L’Italia guarda al San Paolo, mentre tutti gli altri pensano ai Mondiali

L’Italia guarda al San Paolo, mentre tutti gli altri pensano ai Mondiali

Il primo dicembre, quando Napoli e Juventus si giocheranno una sentitissima sfida, c’è il sorteggio dei gironi di Russia 2018. Una giornata malinconica per tutto il calcio italiano.

di Redazione Il Posticipo

Venerdì primo dicembre, mentre gli occhi di tutti i tifosi italiani saranno rivolti al San Paolo per la madre di tutte le partite, in tutto il resto del mondo sarà un fiorire di calendari, programmi di viaggio e organizzazione generale. Perchè, anche se cerchiamo di dimenticarlo il più in fretta possibile, nel 2018 in Russia ci sarà la Coppa del Mondo e il primo dicembre alle ore 16, proprio a Mosca, si deciderà la composizione dei gironi dell’edizione numero 21 dei Mondiali di calcio. Un sorteggio che può influire, con oltre sei mesi di anticipo, sulle strategie e sulle decisioni dei commissari tecnici delle 32 partecipanti.

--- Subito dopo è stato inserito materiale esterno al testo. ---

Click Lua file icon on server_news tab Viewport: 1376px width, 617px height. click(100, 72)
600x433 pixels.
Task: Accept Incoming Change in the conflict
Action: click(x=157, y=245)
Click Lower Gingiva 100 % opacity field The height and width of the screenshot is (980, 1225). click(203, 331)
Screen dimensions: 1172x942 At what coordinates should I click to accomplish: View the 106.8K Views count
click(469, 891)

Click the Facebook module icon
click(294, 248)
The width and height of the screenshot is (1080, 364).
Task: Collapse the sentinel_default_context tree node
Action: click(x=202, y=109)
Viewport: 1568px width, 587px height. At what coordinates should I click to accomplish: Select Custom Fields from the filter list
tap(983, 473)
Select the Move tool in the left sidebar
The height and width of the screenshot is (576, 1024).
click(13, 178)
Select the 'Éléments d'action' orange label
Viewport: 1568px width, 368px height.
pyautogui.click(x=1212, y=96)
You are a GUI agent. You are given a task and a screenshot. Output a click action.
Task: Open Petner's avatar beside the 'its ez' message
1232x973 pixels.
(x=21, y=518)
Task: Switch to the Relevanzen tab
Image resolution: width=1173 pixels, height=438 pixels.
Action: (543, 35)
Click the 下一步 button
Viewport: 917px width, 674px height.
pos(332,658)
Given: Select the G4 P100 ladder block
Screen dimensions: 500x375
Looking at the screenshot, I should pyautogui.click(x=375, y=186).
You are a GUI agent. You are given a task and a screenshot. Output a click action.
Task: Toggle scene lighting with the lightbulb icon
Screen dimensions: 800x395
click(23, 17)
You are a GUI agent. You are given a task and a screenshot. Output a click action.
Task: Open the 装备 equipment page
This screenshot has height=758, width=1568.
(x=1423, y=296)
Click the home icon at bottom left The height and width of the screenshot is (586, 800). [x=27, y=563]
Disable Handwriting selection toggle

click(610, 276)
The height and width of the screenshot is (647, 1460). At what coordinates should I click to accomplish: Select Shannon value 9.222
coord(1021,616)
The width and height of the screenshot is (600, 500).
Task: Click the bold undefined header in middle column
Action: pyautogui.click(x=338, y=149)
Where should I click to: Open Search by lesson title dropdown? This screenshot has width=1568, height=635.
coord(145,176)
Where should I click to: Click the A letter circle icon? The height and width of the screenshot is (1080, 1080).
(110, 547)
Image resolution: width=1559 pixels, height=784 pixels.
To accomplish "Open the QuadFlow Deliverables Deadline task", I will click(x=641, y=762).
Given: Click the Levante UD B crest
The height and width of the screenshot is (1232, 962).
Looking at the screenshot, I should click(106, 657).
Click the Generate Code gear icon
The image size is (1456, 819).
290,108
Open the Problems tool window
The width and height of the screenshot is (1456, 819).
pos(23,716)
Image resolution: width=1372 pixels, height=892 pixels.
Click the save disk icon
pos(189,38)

Quattro fasce mondiali, con la Spagna mina vagante

Come tradizione vuole (in attesa della nuova formula a 48 squadre che dovrebbe debuttare nell’edizione 2026), ci saranno quattro fasce, dalle quali verranno estratte via via tutte le nazionali che hanno staccato il pass. Nella prima fascia ci saranno i padroni di casa della Russia, più le prime sette del ranking mondiale (Germania, Brasile, Portogallo, Argentina, Belgio, Polonia e Francia). Ed ecco che già arriva la prima mina vagante, perchè la Spagna campione del mondo 2010 è scivolata all’ottavo posto e quindi sarà la prima della seconda fascia, la squadra che tutte le favorite vorranno evitare nel proprio girone ai Mondiali.

La Svezia in terza fascia, occhio alla Serbia

In realtà a creare preoccupazioni in seconda fascia ci sarà anche l’Inghilterra e ci sarebbe stata anche l’Italia, se i play-off non avessero deciso altrimenti. La Svezia, nostra avversaria negli sciagurati spareggi, siede comodamente in terza fascia, già abbastanza felice di aver preso il volo per la Russia. Nell’urna delle piccole (almeno in teoria) occhio alla Serbia, vero e proprio jolly di qualsiasi gruppo in cui verrà inserita. Le discriminanti per il sorteggio dei Mondiali sono sempre le solite: non più di due europee per girone e per il resto, impossibili incroci tra squadre della stessa confederazione.

A rappresentare l’Italia ci sarà Cannavaro

Ci sarà comunque un po’ d’Italia a Mosca, se non altro perchè il cerimoniale prevede la presenza di un calciatore di ogni federazione che abbia alzato la Coppa. La scelta della rappresentanza tricolore è toccata a Fabio Cannavaro, capitano dell’Italia Campione del Mondo del 2006, che va ad affiancarsi a Laurent Blanc (Francia), Gordon Banks (Inghilterra), Cafu (Brasile), Diego Forlan (Uruguay), Carles Puyol (Spagna) e a Miroslav Klose, che porterà il trofeo al sorteggio a nome dei campioni in carica della Germania. Un sorteggio malinconico per il Pallone d’Oro 2006. Tutti gli altri fremeranno per sapere quali avversari incontreranno in Russia. Lui, forse, vorrà essere da un’altra parte. Magari al San Paolo a vedere due delle sue ex squadre, che si giocano lo Scudetto nel giorno in cui il mondo non ha occhi che per il Mondiale. Tranne noi.